We receive many large data files daily in a variety of formats (i.e. CSV, Excel, XML, etc.). In order to process these large files we transform the incoming data into one of our standard 'collection' message classes (using XSLT and a pipeline component - either built-in or custom), disassemble the large transformed message into individual 'object' messages and then call a series of SOAP web service methods to handle business logic and database operations.
Unlike other files received, the latest file will contain all data rows each day and therefore, we have to handle the differences to prevent identical records from being re-processed each day.
I have a suitable mechanism for handling inserts and updates but am currently struggling with the deletes (where the record exists in the database but not in the latest file).
My current thought process is to flag the deleted records in the database using a 'cleanup' task at the end of the entire process but this would require a method to be called once all 'object' messages from the disassembled file have completed.
Is it possible to monitor individual messages from a multi-record file and call a method on completion of the whole file?
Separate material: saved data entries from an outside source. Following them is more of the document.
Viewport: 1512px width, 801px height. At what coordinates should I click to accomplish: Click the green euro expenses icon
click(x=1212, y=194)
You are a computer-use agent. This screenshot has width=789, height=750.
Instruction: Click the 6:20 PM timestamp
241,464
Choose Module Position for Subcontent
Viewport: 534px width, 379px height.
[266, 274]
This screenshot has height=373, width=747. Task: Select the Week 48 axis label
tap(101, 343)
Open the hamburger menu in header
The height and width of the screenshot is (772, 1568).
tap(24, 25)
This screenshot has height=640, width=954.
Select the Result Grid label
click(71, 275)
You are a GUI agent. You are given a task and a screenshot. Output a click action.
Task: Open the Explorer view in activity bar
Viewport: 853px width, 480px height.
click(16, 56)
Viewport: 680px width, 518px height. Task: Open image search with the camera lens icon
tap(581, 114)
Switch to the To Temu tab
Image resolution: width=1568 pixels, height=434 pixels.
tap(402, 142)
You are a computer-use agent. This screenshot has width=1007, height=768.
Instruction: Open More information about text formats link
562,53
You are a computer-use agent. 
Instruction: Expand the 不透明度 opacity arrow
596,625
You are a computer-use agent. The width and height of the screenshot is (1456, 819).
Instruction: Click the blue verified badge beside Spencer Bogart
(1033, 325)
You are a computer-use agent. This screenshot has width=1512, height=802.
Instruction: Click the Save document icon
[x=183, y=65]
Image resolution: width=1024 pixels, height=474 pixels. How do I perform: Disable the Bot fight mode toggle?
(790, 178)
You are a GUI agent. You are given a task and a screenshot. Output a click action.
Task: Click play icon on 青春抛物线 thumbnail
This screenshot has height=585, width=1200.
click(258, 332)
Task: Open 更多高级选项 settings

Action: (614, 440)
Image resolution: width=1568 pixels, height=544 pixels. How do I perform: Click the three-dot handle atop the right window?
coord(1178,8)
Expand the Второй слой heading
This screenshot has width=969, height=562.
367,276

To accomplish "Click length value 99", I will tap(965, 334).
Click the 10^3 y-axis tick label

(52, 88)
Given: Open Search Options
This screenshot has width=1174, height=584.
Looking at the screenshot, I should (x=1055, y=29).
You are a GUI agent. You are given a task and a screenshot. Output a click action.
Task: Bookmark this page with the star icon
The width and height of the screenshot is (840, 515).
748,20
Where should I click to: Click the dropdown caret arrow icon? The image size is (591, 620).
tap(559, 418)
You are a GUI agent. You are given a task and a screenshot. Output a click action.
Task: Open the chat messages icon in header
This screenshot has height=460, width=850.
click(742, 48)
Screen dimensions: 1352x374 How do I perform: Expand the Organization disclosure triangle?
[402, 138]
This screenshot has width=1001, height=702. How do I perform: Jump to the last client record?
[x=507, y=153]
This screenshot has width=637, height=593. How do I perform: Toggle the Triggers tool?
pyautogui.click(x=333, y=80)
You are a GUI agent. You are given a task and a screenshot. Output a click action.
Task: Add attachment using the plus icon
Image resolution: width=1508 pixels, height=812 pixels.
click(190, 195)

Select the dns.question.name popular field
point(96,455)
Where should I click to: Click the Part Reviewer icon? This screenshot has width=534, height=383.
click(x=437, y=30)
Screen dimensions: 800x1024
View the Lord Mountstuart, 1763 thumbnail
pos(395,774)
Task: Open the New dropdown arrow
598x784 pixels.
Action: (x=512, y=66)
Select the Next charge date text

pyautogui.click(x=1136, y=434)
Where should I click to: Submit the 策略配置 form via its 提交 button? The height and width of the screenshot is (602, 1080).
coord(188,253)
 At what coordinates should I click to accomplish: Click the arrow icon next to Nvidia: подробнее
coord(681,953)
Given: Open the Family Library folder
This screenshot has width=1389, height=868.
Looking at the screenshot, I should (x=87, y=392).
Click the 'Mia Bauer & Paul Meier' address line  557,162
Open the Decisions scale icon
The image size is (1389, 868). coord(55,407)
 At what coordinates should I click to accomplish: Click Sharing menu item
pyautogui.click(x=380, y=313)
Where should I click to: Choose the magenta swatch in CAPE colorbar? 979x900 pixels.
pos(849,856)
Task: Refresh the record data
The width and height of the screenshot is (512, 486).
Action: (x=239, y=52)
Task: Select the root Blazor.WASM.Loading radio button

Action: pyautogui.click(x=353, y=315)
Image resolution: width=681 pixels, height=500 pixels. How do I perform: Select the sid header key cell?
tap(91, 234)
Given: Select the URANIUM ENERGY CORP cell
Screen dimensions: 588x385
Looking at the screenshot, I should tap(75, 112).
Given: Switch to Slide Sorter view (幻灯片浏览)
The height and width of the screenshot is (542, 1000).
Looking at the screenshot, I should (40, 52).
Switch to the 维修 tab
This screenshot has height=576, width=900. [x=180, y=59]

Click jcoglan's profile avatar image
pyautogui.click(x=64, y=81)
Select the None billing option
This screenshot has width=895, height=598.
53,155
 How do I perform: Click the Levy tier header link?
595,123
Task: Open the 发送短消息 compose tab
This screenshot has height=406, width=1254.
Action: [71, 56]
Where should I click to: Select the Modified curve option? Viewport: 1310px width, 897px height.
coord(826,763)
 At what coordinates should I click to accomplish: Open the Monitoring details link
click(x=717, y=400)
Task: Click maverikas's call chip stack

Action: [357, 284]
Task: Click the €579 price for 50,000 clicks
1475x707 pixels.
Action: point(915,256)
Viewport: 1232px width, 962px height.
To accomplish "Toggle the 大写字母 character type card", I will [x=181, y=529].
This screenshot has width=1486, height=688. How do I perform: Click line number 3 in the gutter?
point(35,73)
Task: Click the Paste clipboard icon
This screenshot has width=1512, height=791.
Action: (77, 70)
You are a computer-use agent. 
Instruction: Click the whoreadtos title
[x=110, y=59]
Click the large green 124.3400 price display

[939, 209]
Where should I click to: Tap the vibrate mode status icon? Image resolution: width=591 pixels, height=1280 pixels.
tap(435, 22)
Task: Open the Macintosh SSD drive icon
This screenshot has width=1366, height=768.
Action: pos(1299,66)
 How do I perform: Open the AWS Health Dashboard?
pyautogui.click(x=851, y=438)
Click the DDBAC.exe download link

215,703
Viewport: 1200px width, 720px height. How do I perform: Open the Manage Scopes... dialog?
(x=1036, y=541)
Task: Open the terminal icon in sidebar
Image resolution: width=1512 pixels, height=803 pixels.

Currently, all research is pointing to an orchestration with some sort of 'wait' but is this the only option?
Example: File contains 100 vehicle records. This is disassembled into 100 individual XML messages which are processed using 100 calls to a web service method. Wish to call cleanup operation when all 100 messages are complete.
The component that does the de-batching would need to publish a start of batch message with the number of individual records and a correlation key.
The components that do the insert & update would need to publish a completion message with the same correlation key when it is completed processing.
The start of batch message would have spun up an Orchestration that would would listen for the completion messages with that correlation key and count the number, and either after it has received the correct number or after a timeout period it would call the cleanup or raise an exception.